**Data extracted from a collection:**
***

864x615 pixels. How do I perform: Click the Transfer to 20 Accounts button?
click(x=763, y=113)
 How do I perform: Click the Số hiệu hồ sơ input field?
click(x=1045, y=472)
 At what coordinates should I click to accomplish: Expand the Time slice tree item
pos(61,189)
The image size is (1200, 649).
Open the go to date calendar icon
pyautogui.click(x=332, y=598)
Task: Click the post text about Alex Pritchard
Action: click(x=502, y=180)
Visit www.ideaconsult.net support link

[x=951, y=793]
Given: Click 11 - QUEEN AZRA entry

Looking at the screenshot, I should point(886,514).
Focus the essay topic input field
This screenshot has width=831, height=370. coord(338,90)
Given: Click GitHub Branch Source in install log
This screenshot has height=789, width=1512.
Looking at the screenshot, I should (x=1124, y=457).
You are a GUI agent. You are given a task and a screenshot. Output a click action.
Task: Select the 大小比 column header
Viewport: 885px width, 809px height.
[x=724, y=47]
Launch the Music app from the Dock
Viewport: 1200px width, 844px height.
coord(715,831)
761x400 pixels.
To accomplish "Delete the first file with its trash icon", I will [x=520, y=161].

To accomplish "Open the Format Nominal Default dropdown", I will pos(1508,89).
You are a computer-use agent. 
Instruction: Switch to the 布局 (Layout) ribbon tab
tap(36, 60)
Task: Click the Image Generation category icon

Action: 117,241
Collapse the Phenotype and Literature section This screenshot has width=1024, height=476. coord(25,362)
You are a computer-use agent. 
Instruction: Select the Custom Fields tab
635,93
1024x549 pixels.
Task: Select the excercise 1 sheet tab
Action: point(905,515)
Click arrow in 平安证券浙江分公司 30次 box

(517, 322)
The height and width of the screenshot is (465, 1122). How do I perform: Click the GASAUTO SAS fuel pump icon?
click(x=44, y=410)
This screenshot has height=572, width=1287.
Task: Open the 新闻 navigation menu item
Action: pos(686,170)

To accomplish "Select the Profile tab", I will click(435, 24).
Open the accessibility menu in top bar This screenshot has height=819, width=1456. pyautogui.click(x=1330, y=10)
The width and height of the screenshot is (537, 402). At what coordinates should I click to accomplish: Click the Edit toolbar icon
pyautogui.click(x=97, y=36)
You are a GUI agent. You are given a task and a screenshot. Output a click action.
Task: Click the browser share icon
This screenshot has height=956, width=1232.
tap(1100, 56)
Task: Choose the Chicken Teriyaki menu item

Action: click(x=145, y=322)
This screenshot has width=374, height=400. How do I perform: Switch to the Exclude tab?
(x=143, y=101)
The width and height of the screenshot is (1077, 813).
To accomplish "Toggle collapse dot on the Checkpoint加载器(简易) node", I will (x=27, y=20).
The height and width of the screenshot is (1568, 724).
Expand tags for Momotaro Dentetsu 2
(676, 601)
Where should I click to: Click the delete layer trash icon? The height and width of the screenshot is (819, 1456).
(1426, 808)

***

**Your objective:** Can you edit the records above so that every "How do I perform" becomes "How can I do" and nothing else changes?

**Solved problem:**
864x615 pixels. How can I do: Click the Transfer to 20 Accounts button?
click(x=763, y=113)
 How can I do: Click the Số hiệu hồ sơ input field?
click(x=1045, y=472)
 At what coordinates should I click to accomplish: Expand the Time slice tree item
pos(61,189)
The image size is (1200, 649).
Open the go to date calendar icon
pyautogui.click(x=332, y=598)
Task: Click the post text about Alex Pritchard
Action: click(x=502, y=180)
Visit www.ideaconsult.net support link

[x=951, y=793]
Given: Click 11 - QUEEN AZRA entry

Looking at the screenshot, I should point(886,514).
Focus the essay topic input field
This screenshot has width=831, height=370. coord(338,90)
Given: Click GitHub Branch Source in install log
This screenshot has height=789, width=1512.
Looking at the screenshot, I should (x=1124, y=457).
You are a GUI agent. You are given a task and a screenshot. Output a click action.
Task: Select the 大小比 column header
Viewport: 885px width, 809px height.
[x=724, y=47]
Launch the Music app from the Dock
Viewport: 1200px width, 844px height.
coord(715,831)
761x400 pixels.
To accomplish "Delete the first file with its trash icon", I will [x=520, y=161].

To accomplish "Open the Format Nominal Default dropdown", I will pos(1508,89).
You are a computer-use agent. 
Instruction: Switch to the 布局 (Layout) ribbon tab
tap(36, 60)
Task: Click the Image Generation category icon

Action: 117,241
Collapse the Phenotype and Literature section This screenshot has width=1024, height=476. coord(25,362)
You are a computer-use agent. 
Instruction: Select the Custom Fields tab
635,93
1024x549 pixels.
Task: Select the excercise 1 sheet tab
Action: point(905,515)
Click arrow in 平安证券浙江分公司 30次 box

(517, 322)
The height and width of the screenshot is (465, 1122). How can I do: Click the GASAUTO SAS fuel pump icon?
click(x=44, y=410)
This screenshot has height=572, width=1287.
Task: Open the 新闻 navigation menu item
Action: pos(686,170)

To accomplish "Select the Profile tab", I will click(435, 24).
Open the accessibility menu in top bar This screenshot has height=819, width=1456. pyautogui.click(x=1330, y=10)
The width and height of the screenshot is (537, 402). At what coordinates should I click to accomplish: Click the Edit toolbar icon
pyautogui.click(x=97, y=36)
You are a GUI agent. You are given a task and a screenshot. Output a click action.
Task: Click the browser share icon
This screenshot has height=956, width=1232.
tap(1100, 56)
Task: Choose the Chicken Teriyaki menu item

Action: click(x=145, y=322)
This screenshot has width=374, height=400. How can I do: Switch to the Exclude tab?
(x=143, y=101)
The width and height of the screenshot is (1077, 813).
To accomplish "Toggle collapse dot on the Checkpoint加载器(简易) node", I will (x=27, y=20).
The height and width of the screenshot is (1568, 724).
Expand tags for Momotaro Dentetsu 2
(676, 601)
Where should I click to: Click the delete layer trash icon? The height and width of the screenshot is (819, 1456).
(1426, 808)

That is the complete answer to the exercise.